And the Proxy felt it worst of all.

He wandered through a collapsed corridor where the ceiling brushed the floor and windows opened to other people's dreams. The Spiral Mark itched constantly now, not burning, but threading. Thin filaments of sensation stretched between his mind and something else. Not quite others. Not quite himself.

He spoke.

A single word.

And five voices answered.

Not aloud. Not around him. From within.

Each voice was his, and not his. One deepened by age. One childlike and unsure. One speaking in half-syllables and sighs. One laughing as it spoke, as though mocking him. One that said nothing at all, only breathed.

He staggered.

A wall to his left flickered.

A child drew chalk on stone, humming. The drawing depicted a man with no face, standing in front of a flame that drowned instead of burned. Around him: words. Curved. Recursive. A spiral. The Proxy stopped.

The child looked up.

"Are you me?" she asked.

He didn't answer.

She smiled like she already knew.

"I'm going to be you," she said. "But not yet."

He turned away.

Further down the corridor, a merchant attempted to sell jars of memory. His customers opened them and screamed. One woman recited the death of her daughter, then claimed she had no daughter. Another remembered her wedding, only to realize she had never met her husband before that moment. A man clutched a jar and whispered, "This is me," then shattered it on the ground and collapsed, name lost.

The Proxy walked through it all, untouched yet deeply affected.

People whispered as he passed.

But not about him.

As him.

They repeated his thoughts as he thought them. Spoke words he hadn't spoken yet. Some even turned to him, frightened, asking, "Why did you say that?" though his lips had never moved.

One woman clutched his arm.

"You left me," she whispered.

Her eyes were not her own.

He saw himself in them. Older. Cracked. Alone in a chapel built from silence.

He pulled away.

The Spiral Mark surged again.

A corridor twisted sideways. Time folded once, then righted itself. A clock rang out the hour: 27. Then 4. Then none.

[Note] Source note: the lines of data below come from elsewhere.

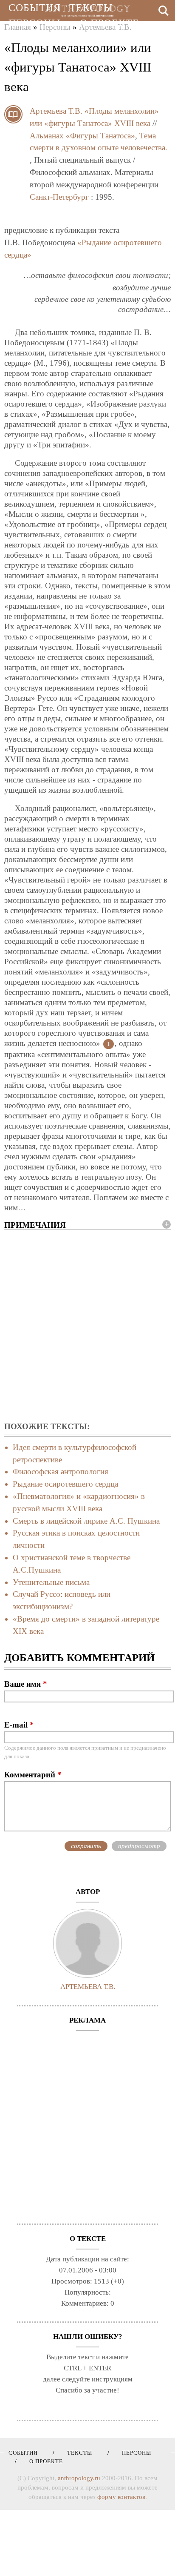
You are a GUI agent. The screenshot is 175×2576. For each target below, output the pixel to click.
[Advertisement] (87, 1326)
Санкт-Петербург (59, 196)
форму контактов (121, 2496)
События (34, 7)
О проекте (109, 23)
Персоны (34, 23)
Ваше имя (25, 1683)
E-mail (19, 1724)
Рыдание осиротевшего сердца (65, 1483)
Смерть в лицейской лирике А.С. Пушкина (86, 1520)
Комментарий (33, 1774)
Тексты (91, 7)
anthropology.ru (79, 2478)
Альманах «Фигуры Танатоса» (82, 135)
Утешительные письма (51, 1582)
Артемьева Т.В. (56, 110)
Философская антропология (60, 1471)
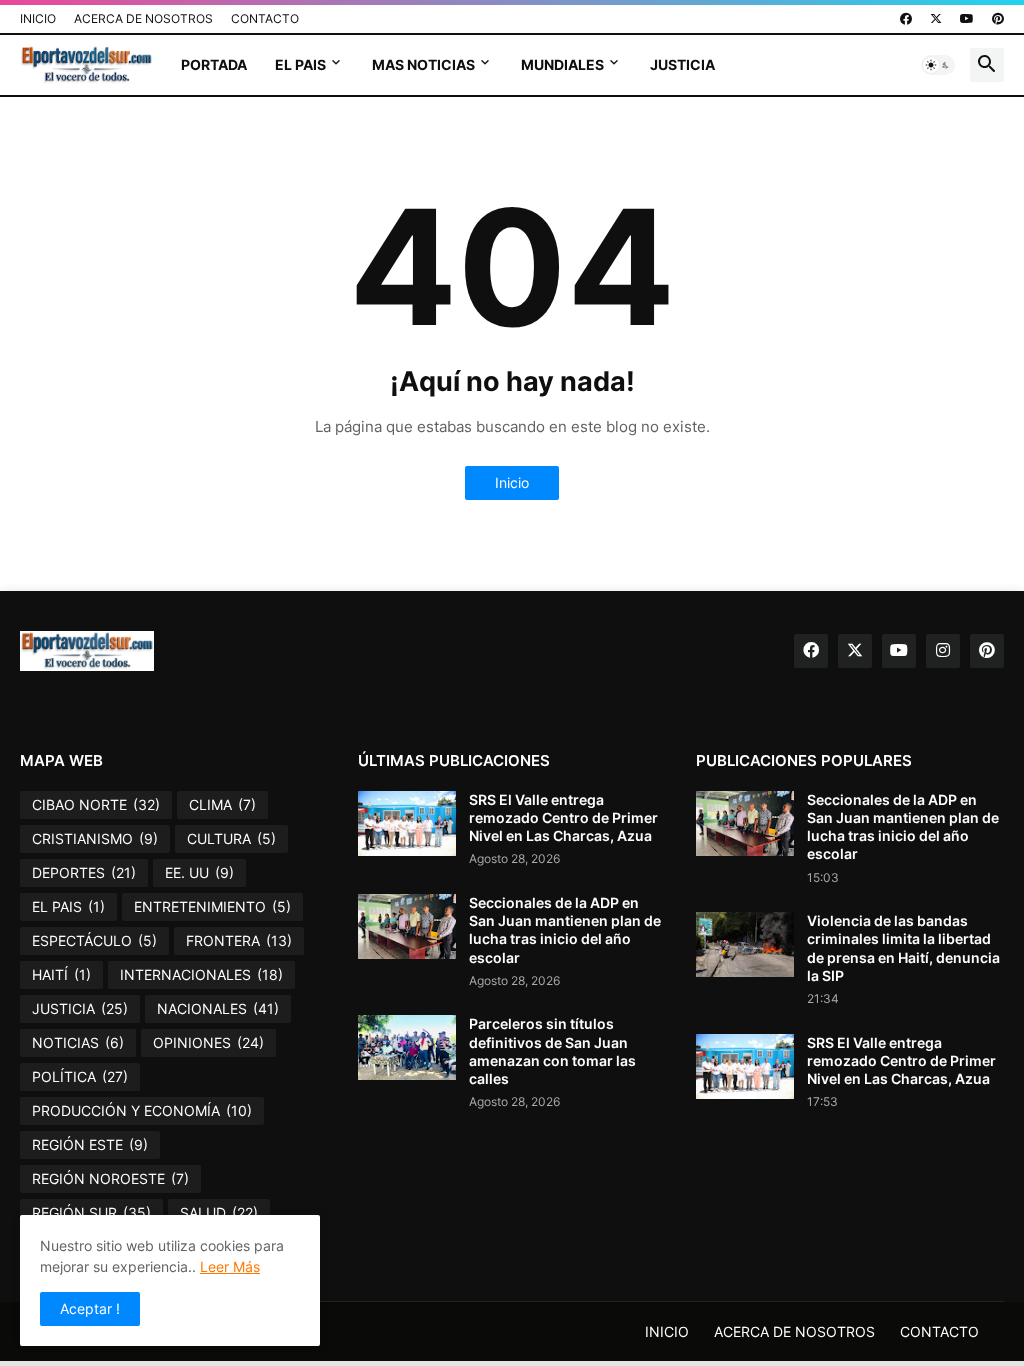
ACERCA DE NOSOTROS (143, 18)
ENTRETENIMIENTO (212, 906)
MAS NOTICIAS (423, 64)
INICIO (38, 18)
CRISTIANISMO (95, 838)
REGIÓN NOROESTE (110, 1178)
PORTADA (214, 64)
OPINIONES (208, 1042)
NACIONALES (218, 1008)
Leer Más (230, 1266)
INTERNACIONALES (201, 974)
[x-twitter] (936, 19)
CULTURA (231, 838)
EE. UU (199, 872)
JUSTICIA (682, 64)
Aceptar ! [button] (90, 1308)
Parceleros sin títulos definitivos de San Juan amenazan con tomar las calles (552, 1051)
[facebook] (906, 19)
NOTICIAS (78, 1042)
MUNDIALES (562, 64)
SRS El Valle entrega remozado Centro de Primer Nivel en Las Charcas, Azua (563, 817)
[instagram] (943, 651)
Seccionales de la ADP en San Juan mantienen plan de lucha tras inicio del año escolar (565, 930)
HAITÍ (61, 974)
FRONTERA (239, 940)
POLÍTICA (80, 1076)
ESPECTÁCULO (94, 940)
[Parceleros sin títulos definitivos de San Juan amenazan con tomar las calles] (407, 1047)
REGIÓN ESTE (90, 1144)
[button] (938, 65)
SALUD (219, 1212)
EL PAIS (300, 64)
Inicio (512, 482)
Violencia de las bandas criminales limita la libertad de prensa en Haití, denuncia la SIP (903, 948)
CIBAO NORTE (96, 804)
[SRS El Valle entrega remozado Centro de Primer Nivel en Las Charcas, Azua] (407, 823)
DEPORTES (84, 872)
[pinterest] (998, 19)
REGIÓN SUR (91, 1212)
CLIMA (222, 804)
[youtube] (967, 19)
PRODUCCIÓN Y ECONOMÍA (142, 1110)
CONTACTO (265, 18)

In the square below, statues melted into ink. People spoke backwards. One child recited his death in vivid detail, then laughed, as if it were a joke no one else understood.

The Proxy climbed a stairwell that led both upward and back into yesterday. At its peak, he found a mirror.

He stared.

And saw himself.

But not now.

Five versions.

Five timelines.

One holding a blade.

One curled in grief.

One crowned.

One faceless.

One on fire.

All staring back.

He spoke.

This time, the voices harmonized.

But the words were not the ones he meant to say.

They were:

"She's not dead yet. But you will be."

He recoiled. The mirror fractured. The shards fell upward.

And the air shuddered.

The memory bleed had reached full saturation.

The Realms no longer belonged to time.

They belonged to the Spiral.

And the boy who carried it.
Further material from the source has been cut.